His father was a government employee who also ran a private business. His mother, a homemaker, doted on her four children and on Ahmed — her only son — in particular.

‘‘In my teens,’’ he wrote in a Nobel autobiographical statement, ‘‘I recall feeling a thrill when I solved a difficult problem in mechanics, for instance, considering all of the tricky operational forces of a car going uphill or downhill. ... In my bedroom I constructed a small apparatus, out of my mother’s oil burner (for making Arabic coffee) and a few glass tubes, in order to see how wood is transformed into a burning gas and a liquid substance. I still remember this vividly, not only for the science, but also for the danger of burning down our house!’’

He received an undergraduate and master’s degrees from Egypt’s Alexandria University and a doctorate in chemistry from the University of Pennsylvania.

In 1976, he joined the California Institute of Technology as an assistant professor and became the first holder of a chair named for Linus C. Pauling, one of the few winners of two Nobels (one for chemistry and the other for peace).

In 1989, Dr. Zewail went to Saudi Arabia to receive the King Faisal International Prize. While there, he met Dema Faham, the daughter of a man receiving the same prize. They married months later. Besides his wife, he leaves four children, according to Caltech.

Dr. Zewail worked for years to raise money and generate political interest in creating a science-based university and research campus near Cairo.
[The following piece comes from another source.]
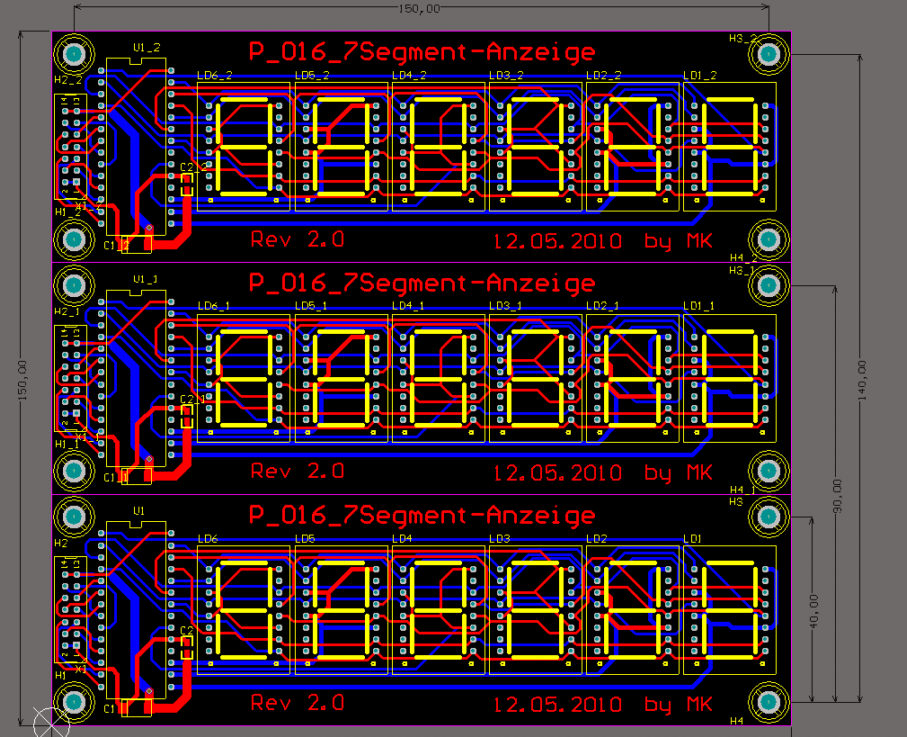Click mounting hole H4_2 on top board
This screenshot has width=907, height=737.
tap(768, 239)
The Zewail City of Science and Technology was inaugurated in 2011 to stem a brain drain of Egypt’s talented scientists.

In the aftermath of the 2013 Egyptian military coup and previous uprisings at Tahrir Square and elsewhere, he wrote an opinion piece in The New York Times that lambasted the country for emphasizing the expansion of the security apparatus and ‘‘mega resorts and vanity projects’’ over educational opportunities. He said the restless young people had few avenues to a stable and decent life.

‘‘A part of the world that pioneered science and mathematics during Europe’s dark ages is now lost in a dark age of illiteracy and knowledge deficiency,’’ he wrote.